[Stored data entries]
▼

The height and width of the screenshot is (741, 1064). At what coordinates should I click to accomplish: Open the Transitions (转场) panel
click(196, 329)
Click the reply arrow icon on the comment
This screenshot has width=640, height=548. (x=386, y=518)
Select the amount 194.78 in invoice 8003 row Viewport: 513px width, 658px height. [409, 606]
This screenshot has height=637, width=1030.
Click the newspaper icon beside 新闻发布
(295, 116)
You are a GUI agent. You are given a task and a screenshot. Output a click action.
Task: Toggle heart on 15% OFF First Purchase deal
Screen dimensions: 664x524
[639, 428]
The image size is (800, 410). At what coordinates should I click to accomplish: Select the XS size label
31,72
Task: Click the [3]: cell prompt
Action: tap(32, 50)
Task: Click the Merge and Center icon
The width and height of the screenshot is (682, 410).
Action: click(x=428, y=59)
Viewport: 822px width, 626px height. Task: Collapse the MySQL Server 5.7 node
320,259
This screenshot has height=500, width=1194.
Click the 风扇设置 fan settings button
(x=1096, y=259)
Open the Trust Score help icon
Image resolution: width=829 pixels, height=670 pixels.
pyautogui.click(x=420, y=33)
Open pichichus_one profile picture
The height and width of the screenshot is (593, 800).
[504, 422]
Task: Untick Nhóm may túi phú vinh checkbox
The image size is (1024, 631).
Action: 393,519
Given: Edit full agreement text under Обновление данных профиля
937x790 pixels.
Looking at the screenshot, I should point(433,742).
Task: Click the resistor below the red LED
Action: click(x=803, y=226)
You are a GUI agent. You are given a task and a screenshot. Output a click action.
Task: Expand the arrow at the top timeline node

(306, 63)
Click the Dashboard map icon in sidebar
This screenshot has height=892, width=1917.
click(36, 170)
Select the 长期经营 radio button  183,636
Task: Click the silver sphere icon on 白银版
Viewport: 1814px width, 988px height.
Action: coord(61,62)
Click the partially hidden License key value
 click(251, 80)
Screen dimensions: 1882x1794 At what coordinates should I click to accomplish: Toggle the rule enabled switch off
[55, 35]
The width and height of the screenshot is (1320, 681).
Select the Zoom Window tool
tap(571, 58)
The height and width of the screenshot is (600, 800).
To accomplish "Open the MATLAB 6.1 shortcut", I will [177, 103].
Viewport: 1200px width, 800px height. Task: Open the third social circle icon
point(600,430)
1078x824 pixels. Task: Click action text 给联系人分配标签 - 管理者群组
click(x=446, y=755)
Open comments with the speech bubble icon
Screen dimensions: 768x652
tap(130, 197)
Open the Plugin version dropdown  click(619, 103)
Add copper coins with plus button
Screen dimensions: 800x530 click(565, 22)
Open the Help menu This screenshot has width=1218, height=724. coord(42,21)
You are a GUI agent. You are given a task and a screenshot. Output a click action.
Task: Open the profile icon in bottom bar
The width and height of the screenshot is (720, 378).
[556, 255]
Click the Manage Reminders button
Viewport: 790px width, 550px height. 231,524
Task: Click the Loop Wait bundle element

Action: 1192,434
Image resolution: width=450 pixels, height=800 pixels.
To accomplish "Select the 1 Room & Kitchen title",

▲

== EXERCISE GOAL ==
Nothing in the records may be dropped; reproduce them exactly.

== WRITTEN SOLUTION ==
The height and width of the screenshot is (741, 1064). At what coordinates should I click to accomplish: Open the Transitions (转场) panel
click(196, 329)
Click the reply arrow icon on the comment
This screenshot has width=640, height=548. (x=386, y=518)
Select the amount 194.78 in invoice 8003 row Viewport: 513px width, 658px height. [409, 606]
This screenshot has height=637, width=1030.
Click the newspaper icon beside 新闻发布
(295, 116)
You are a GUI agent. You are given a task and a screenshot. Output a click action.
Task: Toggle heart on 15% OFF First Purchase deal
Screen dimensions: 664x524
[639, 428]
The image size is (800, 410). At what coordinates should I click to accomplish: Select the XS size label
31,72
Task: Click the [3]: cell prompt
Action: tap(32, 50)
Task: Click the Merge and Center icon
The width and height of the screenshot is (682, 410).
Action: click(x=428, y=59)
Viewport: 822px width, 626px height. Task: Collapse the MySQL Server 5.7 node
320,259
This screenshot has height=500, width=1194.
Click the 风扇设置 fan settings button
(x=1096, y=259)
Open the Trust Score help icon
Image resolution: width=829 pixels, height=670 pixels.
pyautogui.click(x=420, y=33)
Open pichichus_one profile picture
The height and width of the screenshot is (593, 800).
[504, 422]
Task: Untick Nhóm may túi phú vinh checkbox
The image size is (1024, 631).
Action: 393,519
Given: Edit full agreement text under Обновление данных профиля
937x790 pixels.
Looking at the screenshot, I should point(433,742).
Task: Click the resistor below the red LED
Action: click(x=803, y=226)
You are a GUI agent. You are given a task and a screenshot. Output a click action.
Task: Expand the arrow at the top timeline node

(306, 63)
Click the Dashboard map icon in sidebar
This screenshot has height=892, width=1917.
click(36, 170)
Select the 长期经营 radio button  183,636
Task: Click the silver sphere icon on 白银版
Viewport: 1814px width, 988px height.
Action: coord(61,62)
Click the partially hidden License key value
 click(251, 80)
Screen dimensions: 1882x1794 At what coordinates should I click to accomplish: Toggle the rule enabled switch off
[55, 35]
The width and height of the screenshot is (1320, 681).
Select the Zoom Window tool
tap(571, 58)
The height and width of the screenshot is (600, 800).
To accomplish "Open the MATLAB 6.1 shortcut", I will [177, 103].
Viewport: 1200px width, 800px height. Task: Open the third social circle icon
point(600,430)
1078x824 pixels. Task: Click action text 给联系人分配标签 - 管理者群组
click(x=446, y=755)
Open comments with the speech bubble icon
Screen dimensions: 768x652
tap(130, 197)
Open the Plugin version dropdown  click(619, 103)
Add copper coins with plus button
Screen dimensions: 800x530 click(565, 22)
Open the Help menu This screenshot has width=1218, height=724. coord(42,21)
You are a GUI agent. You are given a task and a screenshot. Output a click action.
Task: Open the profile icon in bottom bar
The width and height of the screenshot is (720, 378).
[556, 255]
Click the Manage Reminders button
Viewport: 790px width, 550px height. 231,524
Task: Click the Loop Wait bundle element

Action: 1192,434
Image resolution: width=450 pixels, height=800 pixels.
To accomplish "Select the 1 Room & Kitchen title",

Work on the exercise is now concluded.